田中「この“Numb Numb Juice”が収録される次のアルバムで、日本でもブレイクするかもしれませんよ。それにしてもこの曲、本当に勢いがありますね。ビートにもQのラップにもハッとさせられる力強さを感じます」

天野「2分しかないんですけどね。いまはストリーミング対策で曲が短くするアーティストが増えているという話もありますが、それを逆手に取ったかのような一曲。間奏がまったくなくて、イントロから最後のヴァースまで一気に聴き手に言葉を叩きつける感じです」

田中「〈2ドアのクーペからびっくり箱のように飛び出す〉というサビのフレーズどおりな感じというか……。Geniusによれば、曲名の〈numb numb juice〉とはアルコールを指すベイエリアのスラングで、ラッパーのE-40が広めた言葉だとのことです」

天野「へー。いかにもQらしいですね。ソランジュの『When I Get Home』がまさにそうでしたが、彼の新作がこういう短い曲によって埋め尽くされてたらきっとおもしろいだろうなと期待してます」

 

Shura “BKLYNLDN”

天野「続いては新進気鋭のアーティスト、シューラの“BKLYNLDN”です。彼女は西ロンドン、シェパーズ・ブッシュ出身とのこと。歌声もだいぶ変調されてて曲もR&B的なムードだったので、アフリカ系の歌手かと思いました」

田中「確かにジャジーですし、アルト・サックスやリムショットの響きが効いてて、かなりネオ・ソウル的な楽曲ですよね。一方で未来的な音色のシンセサイザーが特徴的で、UKベースとの関係が深いケレラやネイオの音楽に通じるものを感じるかも」

天野「なので、すごくエクレクティックな音楽だと思いました。2016年のファースト・アルバム『Nothing's Real』を聴いてみたら、まだ80sなシンセ・ポップとディスコ/ハウス、R&Bの中間みたいな音楽性なんですよ。それ以来3年ぶりの新曲となるわけですが、けっこう化けた感じがします」

田中「〈BKLYNLDN〉、つまり〈ブルックリンロンドン〉という曲名のとおりに彼女はロンドンからブルックリンに移住したみたいですし、そういった変化がサウンドにも影響したのでしょうか。レーベルもジャグジャグウォーやデッド・オーシャンズとともにアメリカのインディーを牽引するシークレットリー・カナディアンに移籍しました」

天野レーベルのプレス・リリースでは、肉体的な欲望から始まったガールフレンドとの関係性について〈This isn't love〉と思ったけれど、結局は恋に落ちている自分に気付き、彼女のいるブルックリンへと居を移したことが語られています」

田中「つまり、その経験がこの“BKLYNLDN”に結実したわけですね。まさにアメリカ的な音楽とイギリス的な音楽との見事な折衷を聴かせる一曲でした」

 

King Gizzard & The Lizard Wizard “Fishing For Fishies

天野「最後は〈PSN〉でいつか紹介したいと思ってたキング・ギザード&ザ・リザード・ウィザードの新曲“Fishing For Fishies”。長いバンド名がユニークな彼らはオーストラリアのサイケデリック・ロック・バンドですね」

→ 課題 1
対談の抜粋に出てくるレコード・レーベル名をすべて書き出すこと。
→ 課題 2
対談の抜粋を、最後の発言の後から書き継ぐこと。

→ データ行
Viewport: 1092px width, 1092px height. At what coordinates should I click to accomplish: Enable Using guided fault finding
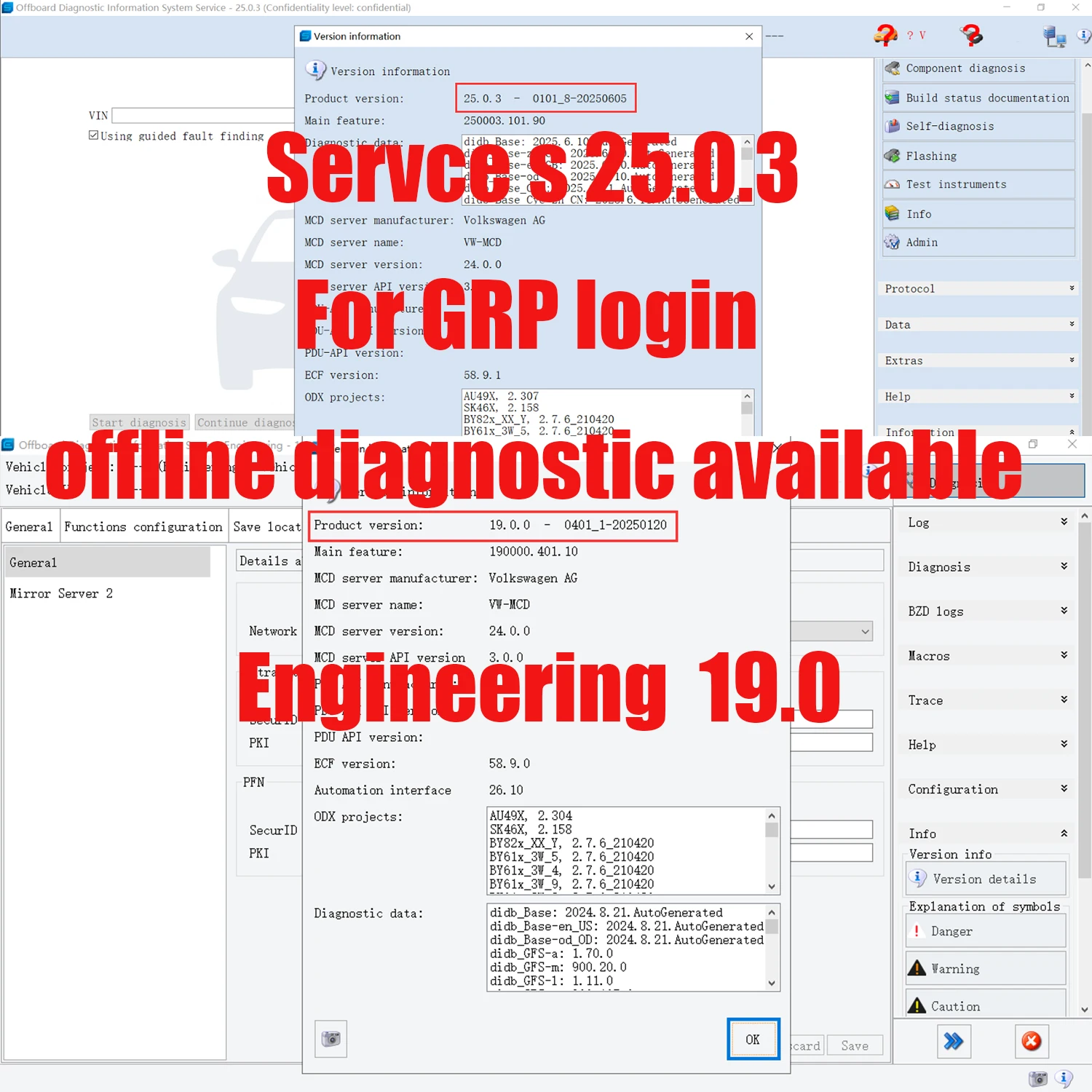[93, 134]
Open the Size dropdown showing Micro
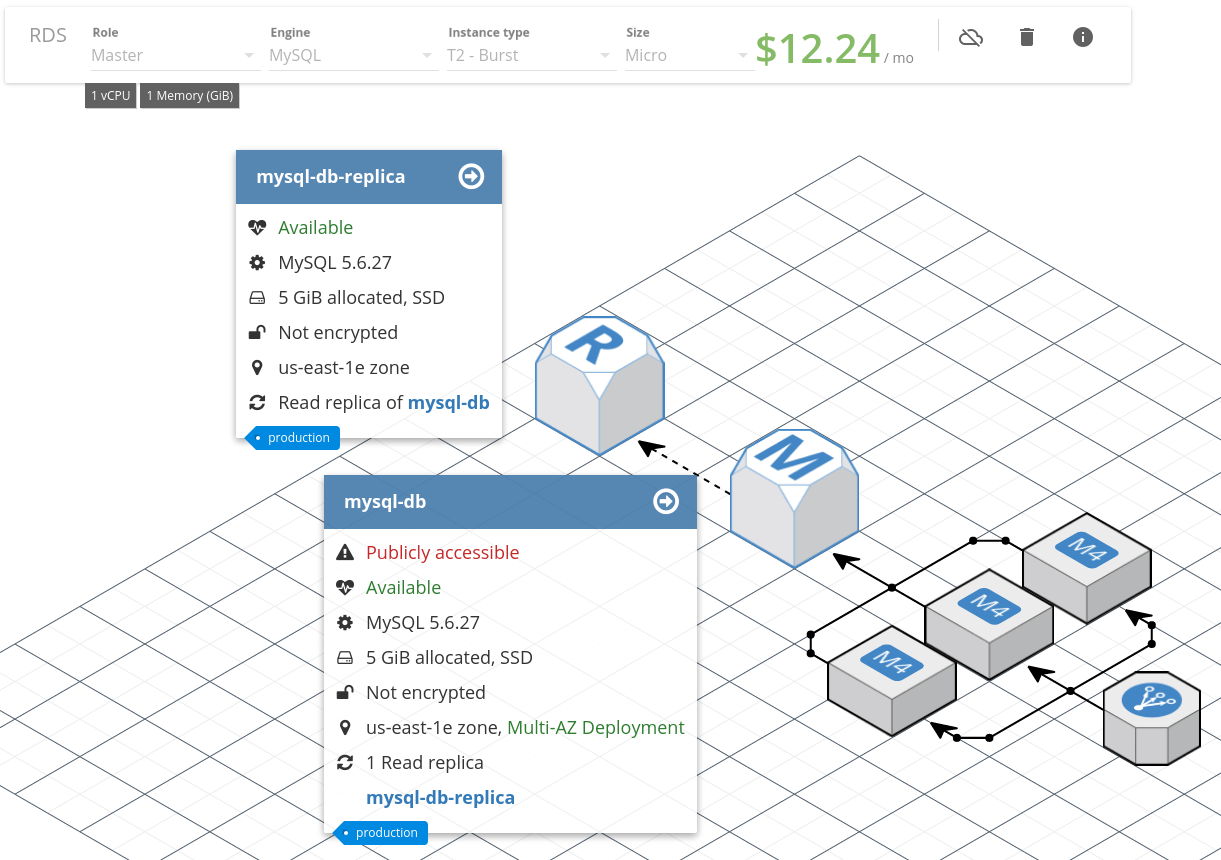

→ 出力結果 1
ジャグジャグウォー
デッド・オーシャンズ
シークレットリー・カナディアン

→ 出力結果 2
田中「今年は〈フジロック〉で待望の初来日ライヴが実現することでも話題です」

天野「超うれしいな~! ずっと観たかったんですよ」

田中「オーストラリアのサイケといえば、近年はテーム・インパラやポンドメチル・エチルらを輩出したパースに注目が集まっていますが、彼らはメルボルン出身です」

天野「メルボルンもアヴァランチーズやカット・コピーの出身地として知られてますよね。で、キング・ギザード&ザ・リザード・ウィザードは2010年に結成された7人組です。多作なバンドとしても有名で、すでに13作ものアルバムを発表。2017年には5作もリリースしたという。どこを目指してるんでしょう……。僕もいくつかアナログで持ってますが、最近は追いきれてません」

田中「とにかく出しちゃう感じがガレージ・ロック精神の本流を継承している感じがしますね。この曲はそんな彼らが4月26日(金)にリリースするフォーティーンス・アルバム『Fishing For Fishies』の表題曲。ブラシを使った軽快なドラムとギター・アルペジオが爽やかな印象を残します」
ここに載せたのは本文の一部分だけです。